In type 1 diabetes (T1D), autoreactive immune cells destroy insulin secreting β-cells in pancreatic islets. Islet transplantation shows promise in restoring glucose homeostasis without exogenous insulin; however, long-term graft survival remains a critical barrier to the success of this treatment. Therapies aimed to protect or proliferate endogenous β-cells have off target affects and require targeted delivery to improve efficacy. We have developed a nanocapsule (NC) delivery system to specifically target and deliver cargo to human β-cells. We hypothesize NCs will selectively be taken up by human β-cells and deliver therapeutic cargo. NCs were synthesized with a water in oil emulsion evaporation technique.
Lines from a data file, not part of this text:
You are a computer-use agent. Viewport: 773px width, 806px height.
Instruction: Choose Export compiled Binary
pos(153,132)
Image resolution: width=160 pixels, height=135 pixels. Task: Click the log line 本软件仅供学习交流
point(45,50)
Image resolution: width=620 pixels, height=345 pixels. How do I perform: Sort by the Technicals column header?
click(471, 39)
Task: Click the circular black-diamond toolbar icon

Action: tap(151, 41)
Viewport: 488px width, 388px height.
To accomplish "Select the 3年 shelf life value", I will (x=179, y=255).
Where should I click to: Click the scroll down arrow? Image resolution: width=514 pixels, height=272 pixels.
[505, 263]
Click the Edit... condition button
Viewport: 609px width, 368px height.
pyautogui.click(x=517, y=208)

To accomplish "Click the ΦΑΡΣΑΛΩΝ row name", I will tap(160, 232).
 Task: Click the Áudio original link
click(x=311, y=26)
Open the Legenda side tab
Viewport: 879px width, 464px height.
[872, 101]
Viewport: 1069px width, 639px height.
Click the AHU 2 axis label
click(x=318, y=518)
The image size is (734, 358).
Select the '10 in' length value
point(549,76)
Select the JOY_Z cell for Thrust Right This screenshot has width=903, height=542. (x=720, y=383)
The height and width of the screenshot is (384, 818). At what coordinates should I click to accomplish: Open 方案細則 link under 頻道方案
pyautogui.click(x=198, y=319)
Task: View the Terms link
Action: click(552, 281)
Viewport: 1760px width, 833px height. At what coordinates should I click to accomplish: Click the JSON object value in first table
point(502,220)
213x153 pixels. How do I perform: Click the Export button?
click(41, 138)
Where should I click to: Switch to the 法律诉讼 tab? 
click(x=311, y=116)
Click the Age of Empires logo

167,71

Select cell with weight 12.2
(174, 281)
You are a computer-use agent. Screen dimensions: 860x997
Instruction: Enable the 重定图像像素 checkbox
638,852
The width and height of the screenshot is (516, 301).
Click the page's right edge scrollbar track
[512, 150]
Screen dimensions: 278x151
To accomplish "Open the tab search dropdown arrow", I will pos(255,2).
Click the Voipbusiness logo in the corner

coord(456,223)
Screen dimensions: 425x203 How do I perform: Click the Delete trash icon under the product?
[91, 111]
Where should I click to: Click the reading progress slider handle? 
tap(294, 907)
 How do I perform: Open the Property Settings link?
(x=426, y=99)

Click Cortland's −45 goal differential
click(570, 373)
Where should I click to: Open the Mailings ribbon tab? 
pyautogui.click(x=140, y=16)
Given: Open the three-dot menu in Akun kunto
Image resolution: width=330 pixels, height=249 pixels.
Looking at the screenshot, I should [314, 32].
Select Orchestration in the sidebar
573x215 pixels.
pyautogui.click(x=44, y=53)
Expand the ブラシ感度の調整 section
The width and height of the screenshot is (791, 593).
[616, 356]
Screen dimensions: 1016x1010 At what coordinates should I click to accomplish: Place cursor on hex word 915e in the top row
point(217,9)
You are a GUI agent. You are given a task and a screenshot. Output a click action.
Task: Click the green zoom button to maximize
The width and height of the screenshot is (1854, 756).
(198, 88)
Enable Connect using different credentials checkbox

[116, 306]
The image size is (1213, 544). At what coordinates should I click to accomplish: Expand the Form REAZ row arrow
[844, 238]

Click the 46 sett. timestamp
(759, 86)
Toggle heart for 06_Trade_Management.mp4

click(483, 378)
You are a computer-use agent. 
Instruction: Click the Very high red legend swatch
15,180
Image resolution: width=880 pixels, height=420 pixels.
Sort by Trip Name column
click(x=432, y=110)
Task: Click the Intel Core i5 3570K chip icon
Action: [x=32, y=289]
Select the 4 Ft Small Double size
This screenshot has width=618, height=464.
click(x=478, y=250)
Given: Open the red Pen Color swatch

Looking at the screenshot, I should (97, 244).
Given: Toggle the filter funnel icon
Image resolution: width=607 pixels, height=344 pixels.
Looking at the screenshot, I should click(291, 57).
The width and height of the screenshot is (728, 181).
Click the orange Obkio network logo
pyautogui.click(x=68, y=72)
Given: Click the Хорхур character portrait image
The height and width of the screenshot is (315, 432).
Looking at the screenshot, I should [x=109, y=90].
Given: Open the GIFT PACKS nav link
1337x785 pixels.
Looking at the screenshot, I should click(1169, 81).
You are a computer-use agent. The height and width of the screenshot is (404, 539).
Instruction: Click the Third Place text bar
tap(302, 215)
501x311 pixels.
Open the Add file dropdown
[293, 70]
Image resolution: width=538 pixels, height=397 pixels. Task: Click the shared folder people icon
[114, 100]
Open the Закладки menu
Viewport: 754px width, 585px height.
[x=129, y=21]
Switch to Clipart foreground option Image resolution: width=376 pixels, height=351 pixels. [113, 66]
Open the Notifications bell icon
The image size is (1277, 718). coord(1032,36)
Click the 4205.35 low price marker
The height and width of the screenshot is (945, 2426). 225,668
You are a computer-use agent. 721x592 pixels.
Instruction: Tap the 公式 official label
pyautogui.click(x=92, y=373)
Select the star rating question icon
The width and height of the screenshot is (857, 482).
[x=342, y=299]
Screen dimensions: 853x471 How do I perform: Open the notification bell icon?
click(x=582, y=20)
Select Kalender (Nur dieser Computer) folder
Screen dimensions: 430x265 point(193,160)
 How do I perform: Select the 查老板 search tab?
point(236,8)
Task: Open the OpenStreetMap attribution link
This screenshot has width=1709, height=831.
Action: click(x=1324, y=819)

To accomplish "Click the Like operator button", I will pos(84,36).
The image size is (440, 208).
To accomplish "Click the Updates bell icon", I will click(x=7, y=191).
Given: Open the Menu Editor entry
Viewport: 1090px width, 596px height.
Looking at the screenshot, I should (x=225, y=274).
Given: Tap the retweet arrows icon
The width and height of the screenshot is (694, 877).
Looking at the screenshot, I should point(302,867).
NCs were coated via ionic interactions with ectonucleoside triphosphate diphosphohydrolase 3 (ENTPD3) antibody, a human β-cell specific marker or Exendin-4 conjugated to hyaluronic acid (HA-Ex4). NC size, size distribution, charge, stability, and drug release profiles were determined. NCs loaded with pentamidine (PTM) or Cy5 were cultured for 24-168h with human iPSC-derived β-cells (sBC) or injected into the tail vein of NOD-SCID mice. Confocal microscopy confirmed delivery of cargo to β-cells and pancreatic islets, viability, and cytotoxicity. NCs were 271 ± 7nm in size with excellent size homogeneity (polydispersity index 0.06 ± 0.03, n=3). NCs displayed a sustained release of cargo for >45 days (n=5). In vitro, we observed no cytotoxicity of NCs up to 168h (n=3) and a significant increase in β-cell death with PTM loaded ENTPD3 coated NCs compared to controls at 24 (p<0.001, n=4) and 72h (p<0.01, n=4). sBCs treated with PTM loaded ENTPD3 coated NCs had more insulin+ dead cells (88 ± 4%) than controls (p<0.01, n=4). ENTPD3 or HA-Ex4 NCs were internalized into sBCs in vitro and pancreatic islets in vivo respectively. Our data shows long term stability and in vivo targeting of NCs to β-cells and supports use of our NCs for targeted delivery of therapeutics to human β-cells to treat T1D. Disclosure J.Collins: None. K.Holcomb: None. A.Ocampo: None. A.Shilleh: None. H.A.Russ: Advisory Panel; Sigilon Therapeutics, Inc., Consultant; Prellis, Minutia, Eli Lilly and Company. N.L.Farnsworth: None. Funding JDRF (1-INO-2022-1231-S-B); National Institutes of Health (P30-DK116073)